> _ESTRATTO DELLA FONTE_
La folla ai funerali di Angelo Vassallo (Photo ANNA MONACO/AFP/Getty Images)

Svolta nell’inchiesta sulla morte del sindaco di Pollica in provincia di Salerno, Angelo Vassallo, ucciso il 5 settembre 2010 in un agguato del quale si sospetta la matrice camorristica, visto il forte impegno per la salvaguardia ambientale e la tutela del territorio del primo cittadino.

Infatti, la Procura di Salerno “sta valutando l’attendibilità delle dichiarazioni di un collaboratore di giustizia” che ha riferito di aver appreso che a uccidere “il sindaco pescatore”, come veniva soprannominato Angelo Vassallo, sarebbe stato Bruno Humberto Damiani, soprannominato “ò brasiliano”, il cui coinvolgimento nel delitto era già venuto fuori qualche giorno dopo il fatto di sangue, nel settembre 2010. A riferirlo all’Ansa, il procuratore Franco Roberti.

> _DATI IN ESAME_
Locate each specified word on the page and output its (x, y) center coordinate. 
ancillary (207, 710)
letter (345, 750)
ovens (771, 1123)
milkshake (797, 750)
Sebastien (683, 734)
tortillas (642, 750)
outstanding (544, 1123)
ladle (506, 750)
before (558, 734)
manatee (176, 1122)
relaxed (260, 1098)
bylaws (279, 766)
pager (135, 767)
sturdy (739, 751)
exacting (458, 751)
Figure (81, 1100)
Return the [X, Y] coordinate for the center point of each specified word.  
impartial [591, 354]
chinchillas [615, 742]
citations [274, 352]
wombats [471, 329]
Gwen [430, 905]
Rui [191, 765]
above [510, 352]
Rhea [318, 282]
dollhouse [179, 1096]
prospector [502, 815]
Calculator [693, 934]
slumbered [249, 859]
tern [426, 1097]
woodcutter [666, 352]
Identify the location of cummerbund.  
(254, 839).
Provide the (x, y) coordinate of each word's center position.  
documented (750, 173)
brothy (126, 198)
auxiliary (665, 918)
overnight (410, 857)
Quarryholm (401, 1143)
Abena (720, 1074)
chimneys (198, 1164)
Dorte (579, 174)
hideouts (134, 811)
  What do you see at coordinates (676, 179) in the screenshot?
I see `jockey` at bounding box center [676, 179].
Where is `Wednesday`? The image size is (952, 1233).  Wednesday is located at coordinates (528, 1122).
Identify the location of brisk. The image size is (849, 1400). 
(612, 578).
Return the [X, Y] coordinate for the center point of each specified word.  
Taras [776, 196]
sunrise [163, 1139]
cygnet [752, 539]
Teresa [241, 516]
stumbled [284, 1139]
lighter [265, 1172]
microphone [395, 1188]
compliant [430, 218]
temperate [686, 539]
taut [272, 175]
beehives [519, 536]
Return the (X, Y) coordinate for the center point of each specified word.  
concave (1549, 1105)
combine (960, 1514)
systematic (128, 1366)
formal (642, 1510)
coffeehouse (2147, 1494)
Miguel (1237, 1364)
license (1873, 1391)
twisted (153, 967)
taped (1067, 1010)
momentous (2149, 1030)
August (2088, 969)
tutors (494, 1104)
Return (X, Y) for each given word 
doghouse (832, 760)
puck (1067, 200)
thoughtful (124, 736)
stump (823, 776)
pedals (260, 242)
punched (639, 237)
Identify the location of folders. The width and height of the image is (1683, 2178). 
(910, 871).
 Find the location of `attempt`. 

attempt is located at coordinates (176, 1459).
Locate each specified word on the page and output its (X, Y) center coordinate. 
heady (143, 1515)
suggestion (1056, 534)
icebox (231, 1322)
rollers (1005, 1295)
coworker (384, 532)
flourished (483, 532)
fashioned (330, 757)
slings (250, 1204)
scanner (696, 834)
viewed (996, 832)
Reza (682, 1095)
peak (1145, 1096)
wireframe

> _CONSEGNA 1_
Indica in quale data, secondo l'articolo su Angelo Vassallo, è stato ucciso il sindaco di Pollica.
> _CONSEGNA 2_
Riscrivi in forma più breve il paragrafo dell'articolo su Angelo Vassallo che inizia con "Infatti, la Procura di Salerno", mantenendone i fatti principali.
> _CONSEGNA 3_
Scrivi il seguito dell'articolo su Angelo Vassallo, partendo dopo la sua ultima frase.
Le righe non servono per svolgere i compiti.

> _RISPOSTA 1_
Il 5 settembre 2010.

> _RISPOSTA 2_
Come ha riferito all'Ansa il procuratore Franco Roberti, la Procura di Salerno sta valutando le dichiarazioni di un collaboratore di giustizia. Secondo questa fonte, a uccidere Angelo Vassallo, "il sindaco pescatore", sarebbe stato Bruno Humberto Damiani, detto "ò brasiliano". Il suo coinvolgimento era già emerso pochi giorni dopo il delitto, nel settembre 2010.

> _RISPOSTA 3_
Il collaboratore di giustizia avrebbe riferito che, negli ambienti malavitosi del salernitano, è noto che il delitto sarebbe stato compiuto dal Damiani e sarebbe legato a questioni di inimicizia personale. Bruno Humberto Damiani si troverebbe ora in Sud America dove si sarebbe rifugiato subito dopo il delitto ed è tuttora latitante perché ricercato per altri reati non connessi con la morte del sindaco Vassallo.

L’attenzione degli inquirenti si sposta dunque su una pista vagliata più volte, che riguarderebbe la vendetta da parte di piccoli gruppi criminali contro il tentativo del sindaco di Pollica di contrastare il traffico di stupefacenti nella zona, soprattutto in estate metà di turisti. Secondo alcune ipotesi, infatti, Damiani avrebbe avuto contatti con il mondo della spaccio nei locali della costa.